In twitter, the company also said you could implement your own hotword/keyword, by providing around 5000 unique recordings of your selected word, and that they expect to ship the board next week. It’s unclear when the board will be available for sale however.
One of the commenter mentioned he made his own ESP32 Circle evaluation kit with an audio jack, and a single microphone. If you are interested in that third party board, you can purchase it on Taobao for 169 RMB (~$26). The official Espressif Audio Mic HDK should sell for a bit higher due to the extra features.
[Update: Espressif ESP32-LyraTD-MSC is now sold for 44 Euros on Olimex]
Jean-Luc started CNX Software in 2010 as a part-time endeavor, before quitting his job as a software engineering manager, and starting to write daily news, and reviews full time later in 2011.
Support CNX Software! Donate via cryptocurrencies, become a Patron on Patreon, or purchase goods on Amazon or Aliexpress
With all those dev kits that have been announced recently, I expect that we will be soon flooded with a lot of new smart speakers 🙂
Maybe hard to compete when most other support 802.11ac WiFi?
Well, it is a very cheap microcontroller. The similar development boards usually cost over $200. On top of that, these kinds of application hardly ever need 802.11ac-grade speed, since these processor cannot handle that speed.
And most importantly, which one support 802.11ac?? Even the famous Amazon Echo does not support 802.11ac.
…is not needed for this use case as you said. But dual-band capability (802.11n @ 5 GHz is sufficient) can be important to escape overcrowded 2.4 GHz band in cities. In my area 2.4 GHz band is close to unusable in the evening hours and on weekends.
Oh yes. The need for 5ghz makes sense indeed.

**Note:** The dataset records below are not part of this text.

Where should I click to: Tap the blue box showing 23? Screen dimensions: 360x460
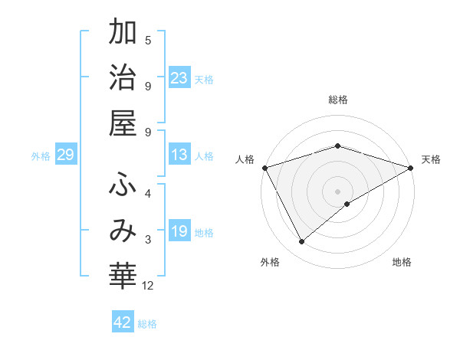click(179, 77)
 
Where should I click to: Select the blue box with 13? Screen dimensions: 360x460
click(179, 155)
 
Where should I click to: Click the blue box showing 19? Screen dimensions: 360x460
click(179, 231)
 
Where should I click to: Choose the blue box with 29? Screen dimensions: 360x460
click(65, 155)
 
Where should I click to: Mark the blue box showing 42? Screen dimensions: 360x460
click(123, 322)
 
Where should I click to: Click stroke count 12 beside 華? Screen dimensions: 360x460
click(148, 286)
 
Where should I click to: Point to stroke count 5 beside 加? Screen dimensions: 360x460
click(148, 40)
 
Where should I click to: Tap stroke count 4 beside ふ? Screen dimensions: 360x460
click(148, 193)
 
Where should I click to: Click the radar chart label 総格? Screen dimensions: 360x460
click(337, 100)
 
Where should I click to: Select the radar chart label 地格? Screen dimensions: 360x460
click(402, 263)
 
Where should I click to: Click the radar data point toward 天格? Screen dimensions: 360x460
click(410, 167)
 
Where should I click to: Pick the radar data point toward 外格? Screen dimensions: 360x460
click(301, 242)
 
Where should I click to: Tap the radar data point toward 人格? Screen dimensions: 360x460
click(264, 167)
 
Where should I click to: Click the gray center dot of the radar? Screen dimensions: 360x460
click(337, 191)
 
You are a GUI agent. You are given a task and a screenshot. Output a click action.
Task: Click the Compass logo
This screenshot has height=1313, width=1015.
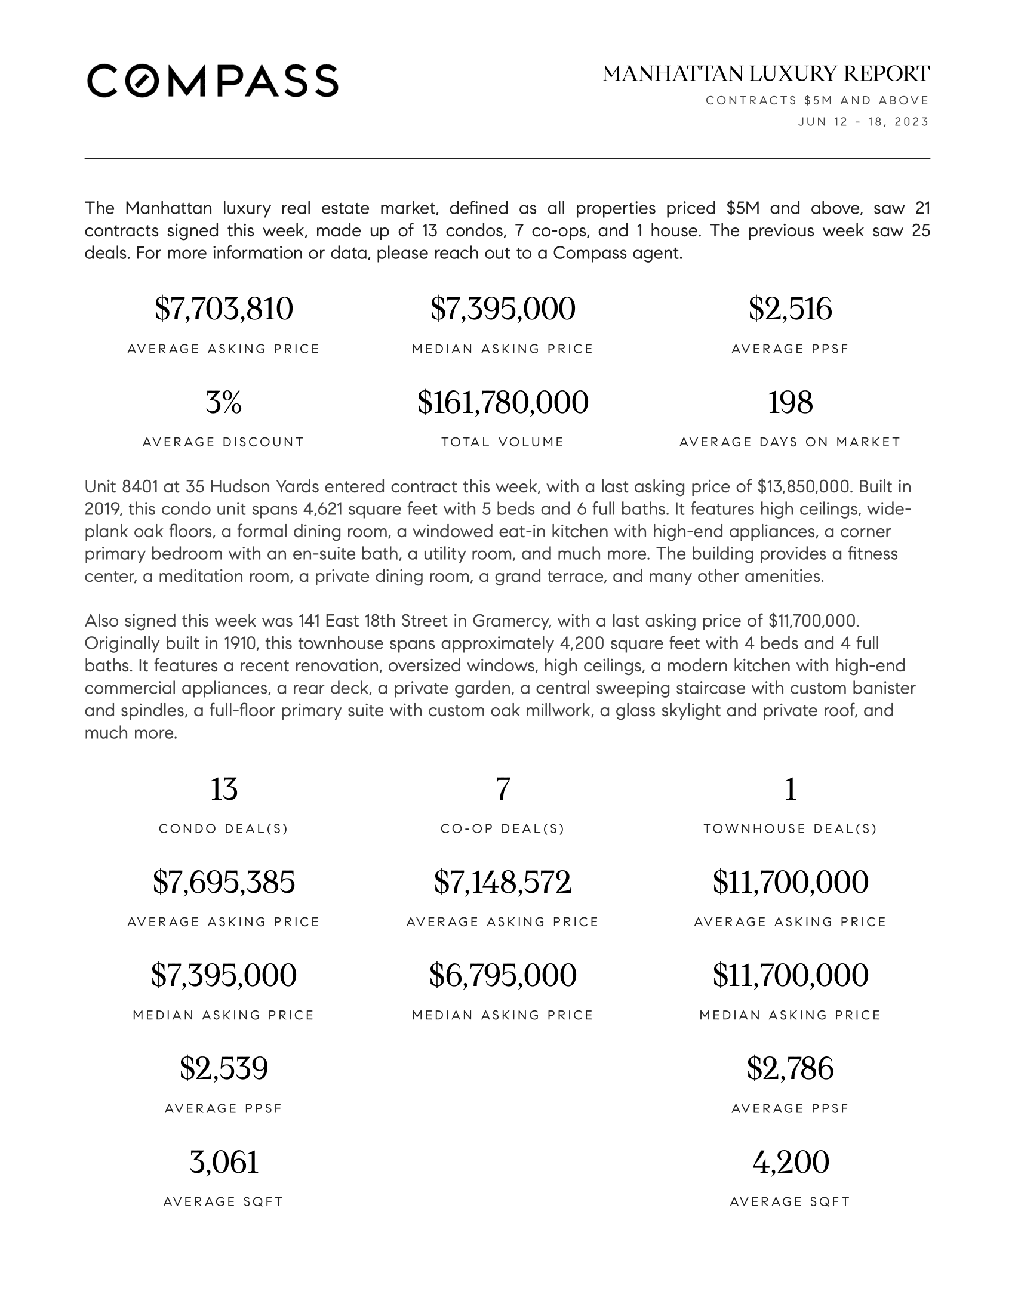pyautogui.click(x=213, y=81)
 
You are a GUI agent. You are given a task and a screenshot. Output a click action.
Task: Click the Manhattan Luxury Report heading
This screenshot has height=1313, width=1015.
pyautogui.click(x=765, y=74)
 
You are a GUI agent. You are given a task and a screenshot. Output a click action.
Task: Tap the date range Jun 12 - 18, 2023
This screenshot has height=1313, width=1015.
pyautogui.click(x=863, y=122)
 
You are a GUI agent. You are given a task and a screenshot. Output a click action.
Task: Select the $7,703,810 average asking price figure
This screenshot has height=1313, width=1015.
pyautogui.click(x=224, y=309)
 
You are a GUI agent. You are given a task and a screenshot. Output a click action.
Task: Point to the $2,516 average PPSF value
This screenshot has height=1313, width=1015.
pyautogui.click(x=790, y=309)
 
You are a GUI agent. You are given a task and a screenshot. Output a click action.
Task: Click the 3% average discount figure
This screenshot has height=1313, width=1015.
pyautogui.click(x=224, y=402)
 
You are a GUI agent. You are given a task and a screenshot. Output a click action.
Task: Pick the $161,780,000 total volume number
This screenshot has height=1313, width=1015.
pyautogui.click(x=503, y=402)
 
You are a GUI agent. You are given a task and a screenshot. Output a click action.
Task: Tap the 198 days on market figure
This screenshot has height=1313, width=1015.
pyautogui.click(x=790, y=402)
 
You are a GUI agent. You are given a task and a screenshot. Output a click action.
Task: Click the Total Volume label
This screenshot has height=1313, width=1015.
pyautogui.click(x=503, y=442)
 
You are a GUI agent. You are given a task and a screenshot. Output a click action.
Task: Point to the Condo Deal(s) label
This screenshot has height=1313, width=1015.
pyautogui.click(x=224, y=829)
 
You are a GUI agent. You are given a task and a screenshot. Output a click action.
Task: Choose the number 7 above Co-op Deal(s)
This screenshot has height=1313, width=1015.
pyautogui.click(x=503, y=790)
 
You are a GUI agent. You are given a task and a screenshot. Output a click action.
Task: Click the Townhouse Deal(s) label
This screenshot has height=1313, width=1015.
pyautogui.click(x=790, y=829)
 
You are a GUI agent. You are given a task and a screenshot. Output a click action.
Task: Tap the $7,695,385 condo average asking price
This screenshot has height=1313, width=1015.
pyautogui.click(x=224, y=883)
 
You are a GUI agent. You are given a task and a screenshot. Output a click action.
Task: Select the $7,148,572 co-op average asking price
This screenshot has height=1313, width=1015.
pyautogui.click(x=503, y=883)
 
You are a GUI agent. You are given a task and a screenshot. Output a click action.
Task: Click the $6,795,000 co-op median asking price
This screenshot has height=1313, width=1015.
pyautogui.click(x=503, y=976)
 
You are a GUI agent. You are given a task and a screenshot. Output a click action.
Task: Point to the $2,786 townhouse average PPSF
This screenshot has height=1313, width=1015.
pyautogui.click(x=790, y=1069)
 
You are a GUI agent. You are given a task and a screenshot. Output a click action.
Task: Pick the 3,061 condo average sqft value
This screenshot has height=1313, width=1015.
pyautogui.click(x=224, y=1162)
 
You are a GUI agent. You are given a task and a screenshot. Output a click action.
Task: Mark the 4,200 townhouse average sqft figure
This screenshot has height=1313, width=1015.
pyautogui.click(x=790, y=1162)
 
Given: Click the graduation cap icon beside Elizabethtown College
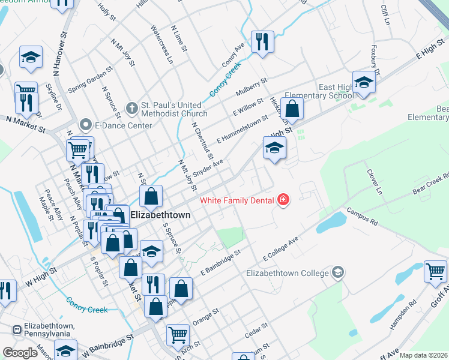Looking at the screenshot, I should click(338, 273).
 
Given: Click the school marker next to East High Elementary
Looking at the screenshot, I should click(364, 83).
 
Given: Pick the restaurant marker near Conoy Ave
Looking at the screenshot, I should click(262, 42).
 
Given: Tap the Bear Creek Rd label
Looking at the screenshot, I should click(430, 184).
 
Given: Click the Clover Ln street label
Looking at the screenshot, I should click(374, 181).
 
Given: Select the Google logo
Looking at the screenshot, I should click(20, 353).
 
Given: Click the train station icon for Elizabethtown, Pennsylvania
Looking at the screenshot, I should click(18, 329).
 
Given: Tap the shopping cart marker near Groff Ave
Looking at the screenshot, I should click(435, 272).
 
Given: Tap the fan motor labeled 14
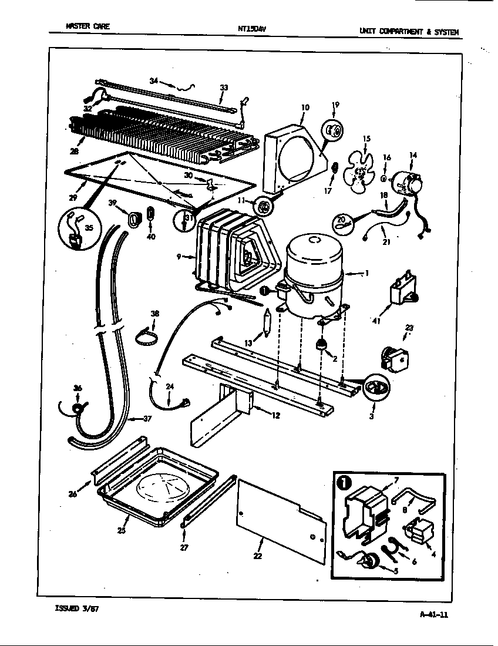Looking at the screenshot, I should click(407, 183).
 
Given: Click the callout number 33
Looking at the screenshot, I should click(224, 88).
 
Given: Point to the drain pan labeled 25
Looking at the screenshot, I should click(157, 487).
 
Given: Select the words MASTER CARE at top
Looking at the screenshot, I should click(88, 26).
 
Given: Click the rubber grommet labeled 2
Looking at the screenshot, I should click(321, 343).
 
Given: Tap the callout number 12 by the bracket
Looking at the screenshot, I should click(275, 415).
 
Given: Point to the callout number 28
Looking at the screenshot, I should click(74, 151).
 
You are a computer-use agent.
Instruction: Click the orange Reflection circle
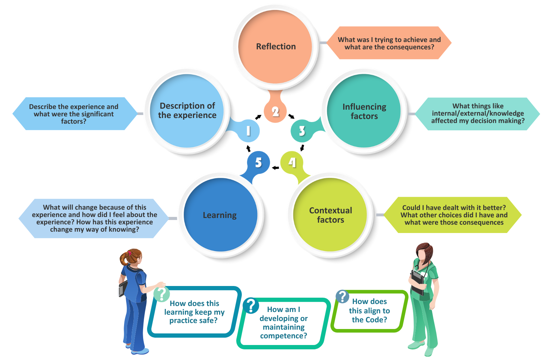pos(276,47)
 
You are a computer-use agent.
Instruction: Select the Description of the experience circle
pos(187,111)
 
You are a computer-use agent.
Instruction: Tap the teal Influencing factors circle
pos(364,111)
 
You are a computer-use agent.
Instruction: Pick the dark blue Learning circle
pos(220,215)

I agree with 5Ghz. In crowded areas like condos, apartments, dorms, offices, etc 2.4ghz is so over saturated that it is almost useless. 5ghz 11n is fine, no need for 11ac
The market reports are suggesting that voice will be a big market going forward. One report suggests 143 million will use voice control by 2022.
I have no study data to go on but gut feeling is to many predators in a pond with limited food supply. Fingers are going to get burnt chasing double digit growth. In my humble opinion.
I’ve received a sample. The chip in the middle of the main board is MicroSemi ZL38063 Microphone Array ASR-Assist Audio Processor.
There’s also a tiny chip on the back of the microphone board that reads N1309-3216.
What is the point of this board? ZL38063 is a $10 chip with an embedded CPU.
Might as well use an Allwinner H3/ram/spi flash and get a real CPU for the same price. H3 ($4) can boot off from a $0.50 SPI flash and you can use $0.80 128MB DRAM. Never did find a price for X-Powers AC108 but is has to be in the $0.50 range.
I am unclear where the wake word processing is done on this board, is it done in the ZL38063 or the ESP32?
@Jon Smirl
They said it’s done on ESP32 with assistance from ZL38063.
I’m wondering if the ESP32 will do hot word detection using a $1 I2S MEMS mic chip which avoids this $10 solution using the ZXL38063. Another option is the X-powers AC108 and then do the beamforming on the ESP32.
I’ve emailed some people in Espressif, we’ll see if they have anything to say. I’m not convinced a $10 external DSP is really needed.